Your assignment: Nothing below is to be printed except the lines between the line holding "Unsere Einsatzfelder (1029, 31)" and the line holding "[Send email] (1447, 943)", inclusive, each exactly as it appears.

Supplied material:
┌──

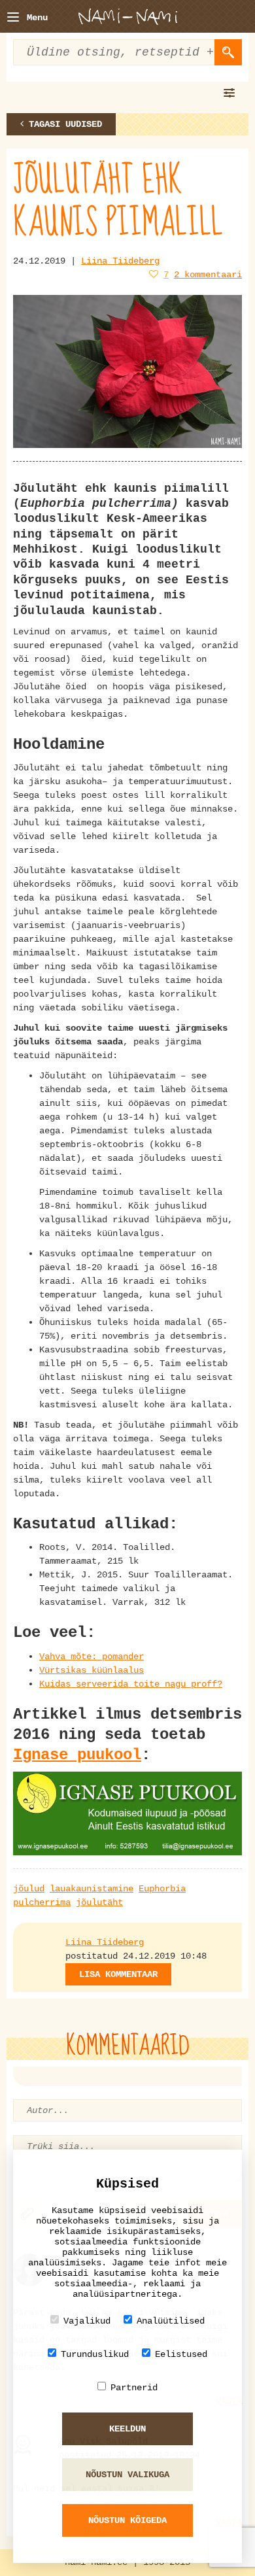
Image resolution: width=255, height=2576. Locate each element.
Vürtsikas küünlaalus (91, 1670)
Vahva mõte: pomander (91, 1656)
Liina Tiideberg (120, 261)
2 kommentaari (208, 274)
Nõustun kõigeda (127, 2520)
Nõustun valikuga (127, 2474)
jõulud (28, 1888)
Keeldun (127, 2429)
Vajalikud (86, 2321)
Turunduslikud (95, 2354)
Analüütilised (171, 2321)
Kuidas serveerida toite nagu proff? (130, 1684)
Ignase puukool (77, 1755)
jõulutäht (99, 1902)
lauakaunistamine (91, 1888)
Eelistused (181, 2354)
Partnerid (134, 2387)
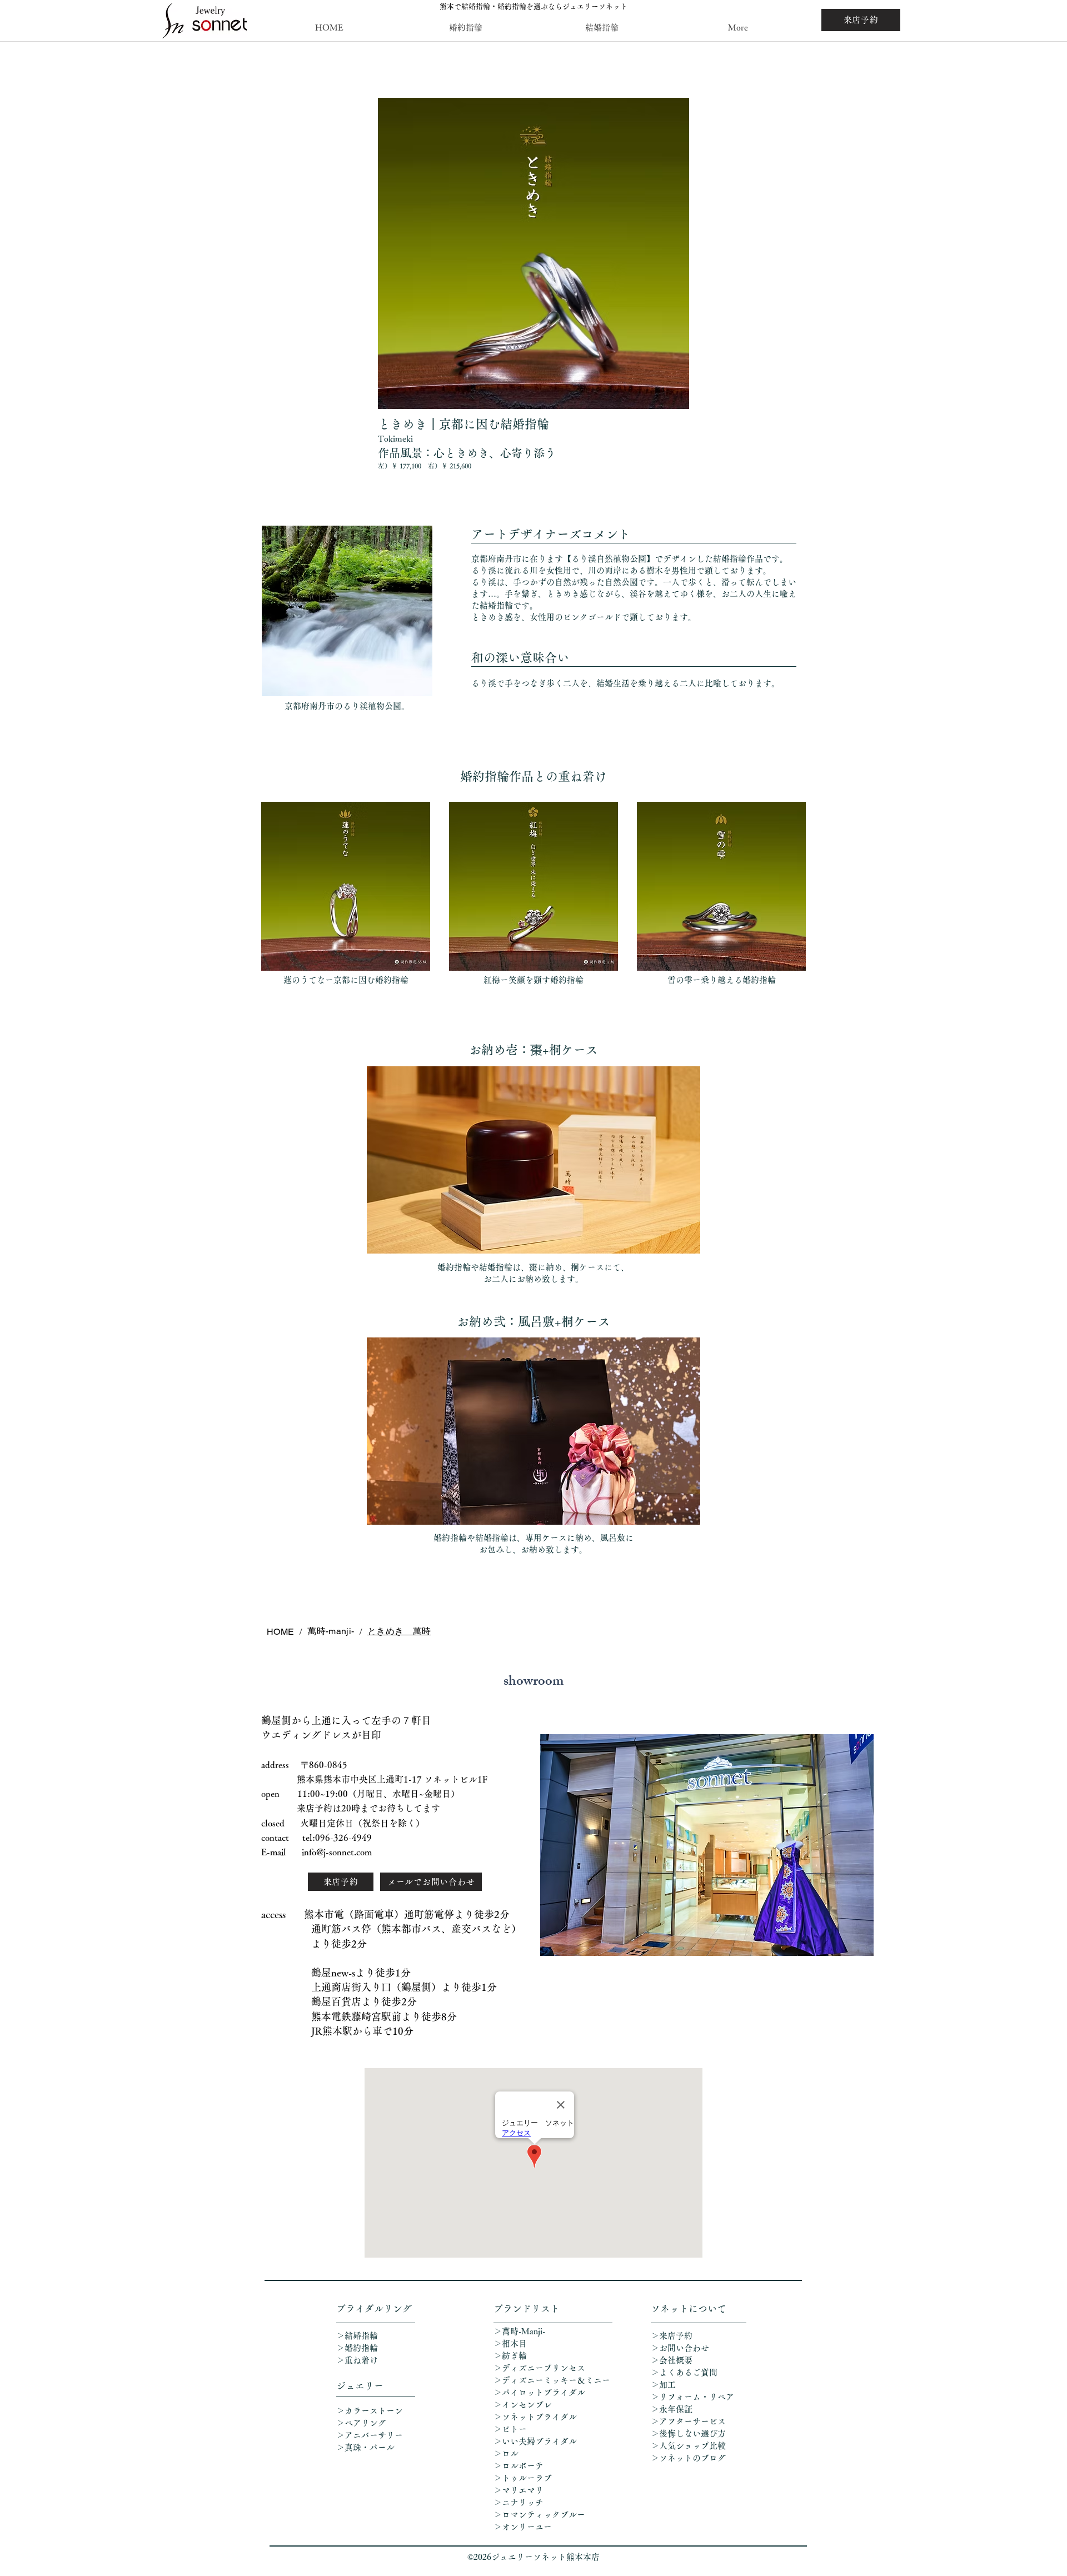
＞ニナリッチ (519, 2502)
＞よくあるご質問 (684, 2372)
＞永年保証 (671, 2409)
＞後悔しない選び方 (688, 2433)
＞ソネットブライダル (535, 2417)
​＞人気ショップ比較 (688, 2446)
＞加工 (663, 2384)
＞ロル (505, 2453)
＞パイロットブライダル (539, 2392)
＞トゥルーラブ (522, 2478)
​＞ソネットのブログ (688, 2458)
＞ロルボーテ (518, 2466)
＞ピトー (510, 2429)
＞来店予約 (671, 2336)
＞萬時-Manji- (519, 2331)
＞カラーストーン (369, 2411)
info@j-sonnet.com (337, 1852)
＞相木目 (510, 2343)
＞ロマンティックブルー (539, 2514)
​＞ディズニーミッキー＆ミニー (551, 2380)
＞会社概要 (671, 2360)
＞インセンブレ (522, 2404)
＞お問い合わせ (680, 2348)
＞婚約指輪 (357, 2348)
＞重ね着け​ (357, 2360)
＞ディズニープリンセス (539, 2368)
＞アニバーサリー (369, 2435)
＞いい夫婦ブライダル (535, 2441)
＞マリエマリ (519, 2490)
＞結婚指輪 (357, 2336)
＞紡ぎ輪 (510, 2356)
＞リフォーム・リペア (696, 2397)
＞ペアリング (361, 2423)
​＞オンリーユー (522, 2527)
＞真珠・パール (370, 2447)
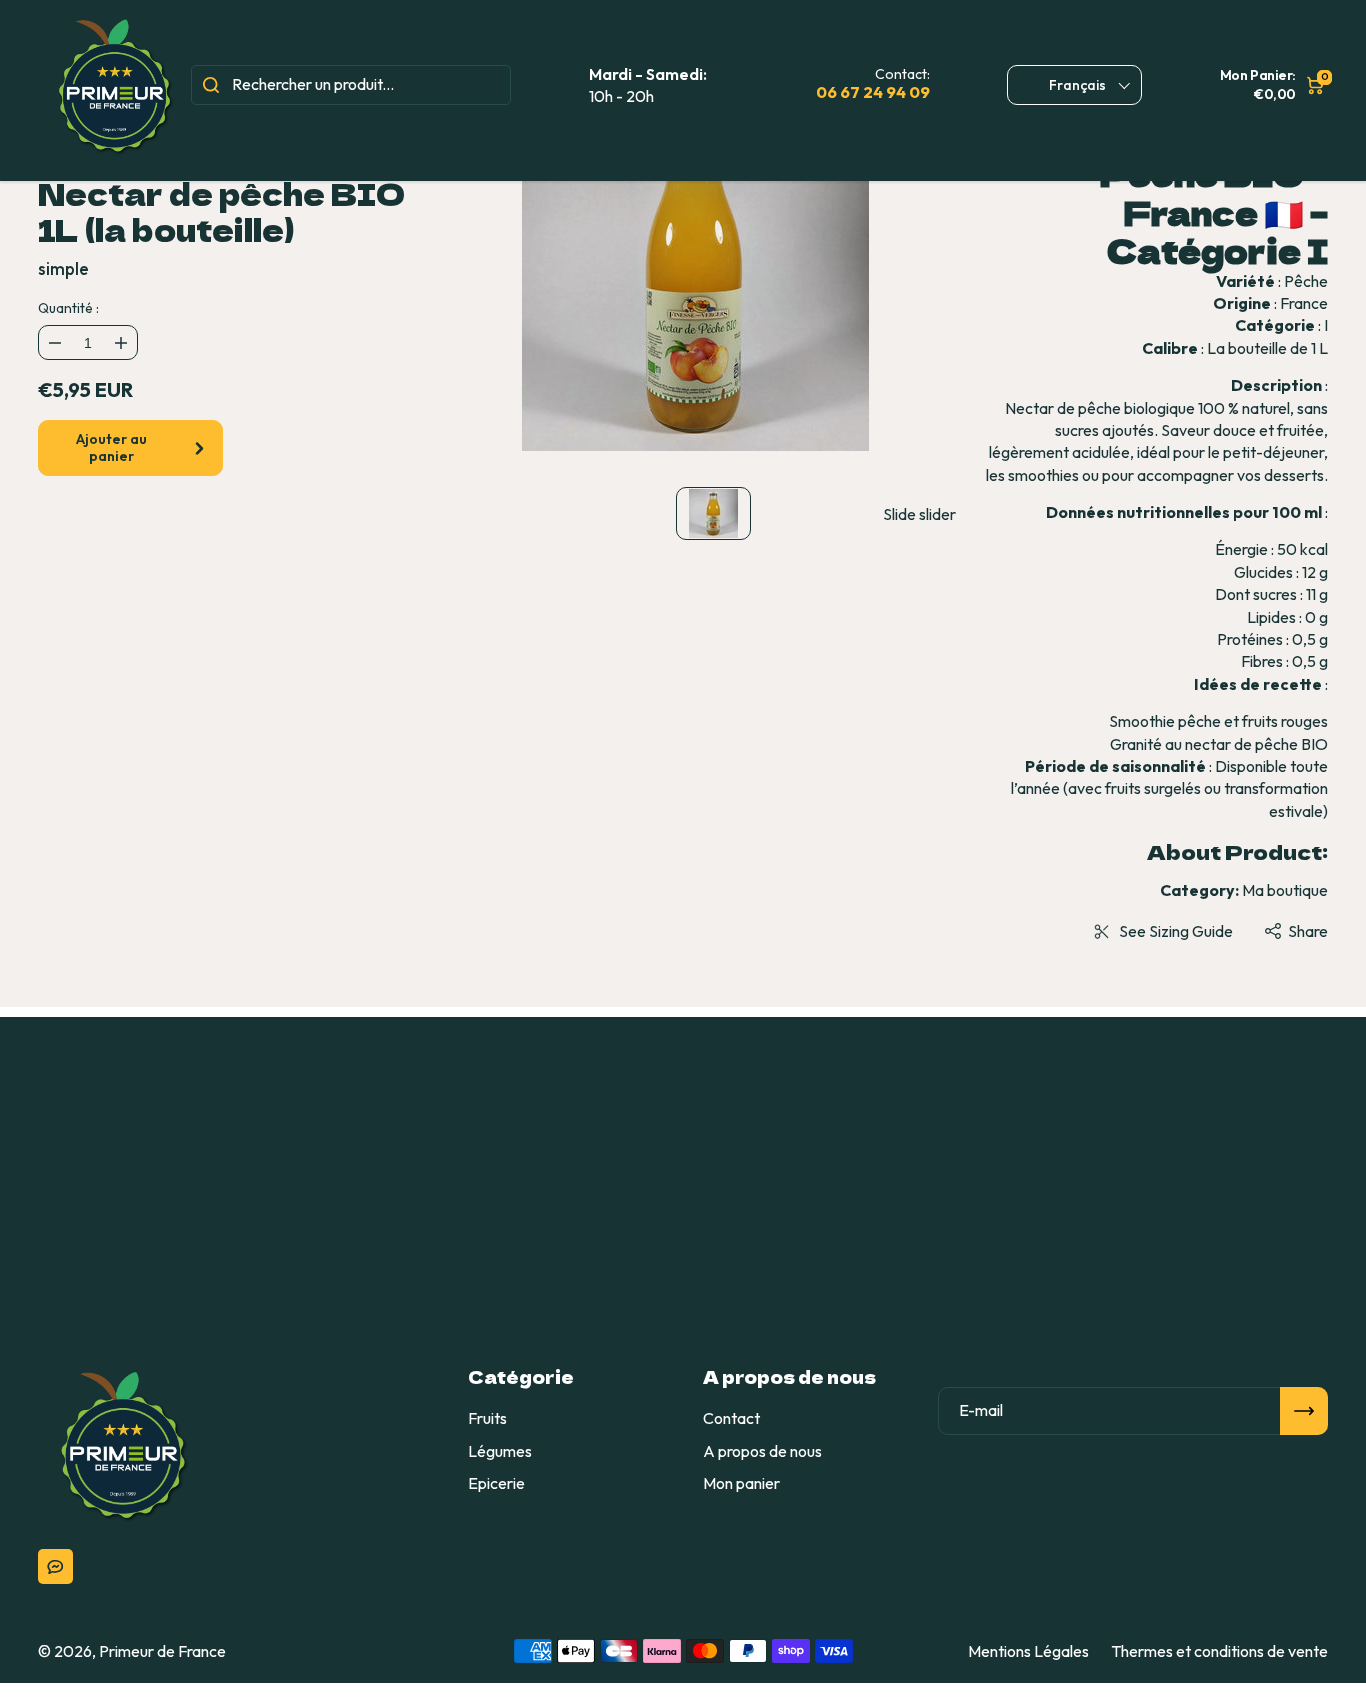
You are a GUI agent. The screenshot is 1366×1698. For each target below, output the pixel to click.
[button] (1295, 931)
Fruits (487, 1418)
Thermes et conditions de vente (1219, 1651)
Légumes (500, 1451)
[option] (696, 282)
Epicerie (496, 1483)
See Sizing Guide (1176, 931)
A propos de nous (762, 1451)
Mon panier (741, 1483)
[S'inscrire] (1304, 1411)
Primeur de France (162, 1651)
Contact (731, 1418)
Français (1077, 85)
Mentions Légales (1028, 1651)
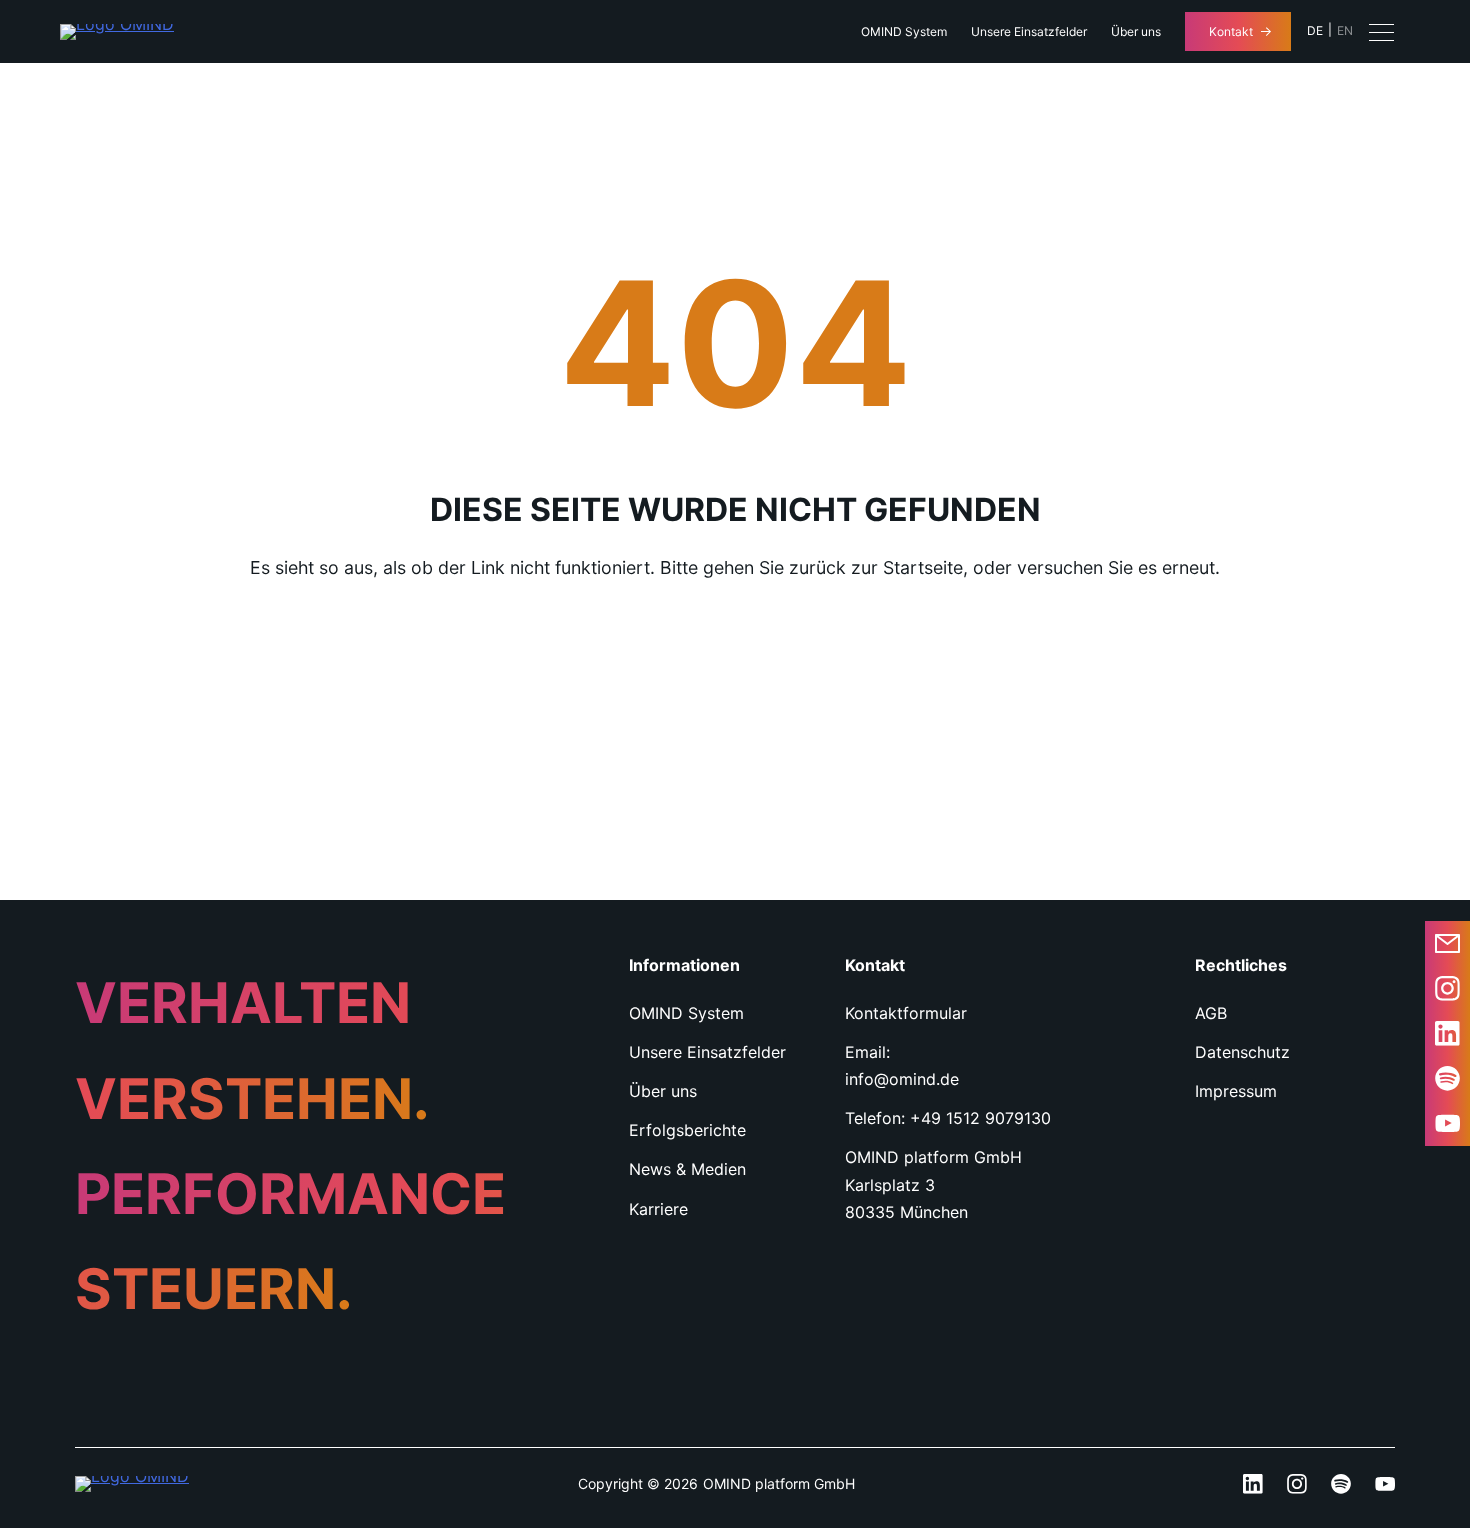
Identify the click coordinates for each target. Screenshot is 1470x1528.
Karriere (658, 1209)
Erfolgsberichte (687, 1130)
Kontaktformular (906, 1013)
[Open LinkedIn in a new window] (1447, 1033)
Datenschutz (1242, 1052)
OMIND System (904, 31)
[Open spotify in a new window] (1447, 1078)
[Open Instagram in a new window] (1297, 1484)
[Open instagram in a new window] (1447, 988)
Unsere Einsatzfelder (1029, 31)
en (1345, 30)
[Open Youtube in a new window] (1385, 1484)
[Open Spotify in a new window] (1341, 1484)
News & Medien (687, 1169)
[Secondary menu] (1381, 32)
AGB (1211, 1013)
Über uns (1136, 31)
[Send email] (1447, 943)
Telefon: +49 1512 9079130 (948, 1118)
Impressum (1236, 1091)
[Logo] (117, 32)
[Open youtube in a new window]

└──

Solution to this exercise:
Unsere Einsatzfelder (1029, 31)
en (1345, 30)
[Open Youtube in a new window] (1385, 1484)
[Open Spotify in a new window] (1341, 1484)
News & Medien (687, 1169)
[Secondary menu] (1381, 32)
AGB (1211, 1013)
Über uns (1136, 31)
[Send email] (1447, 943)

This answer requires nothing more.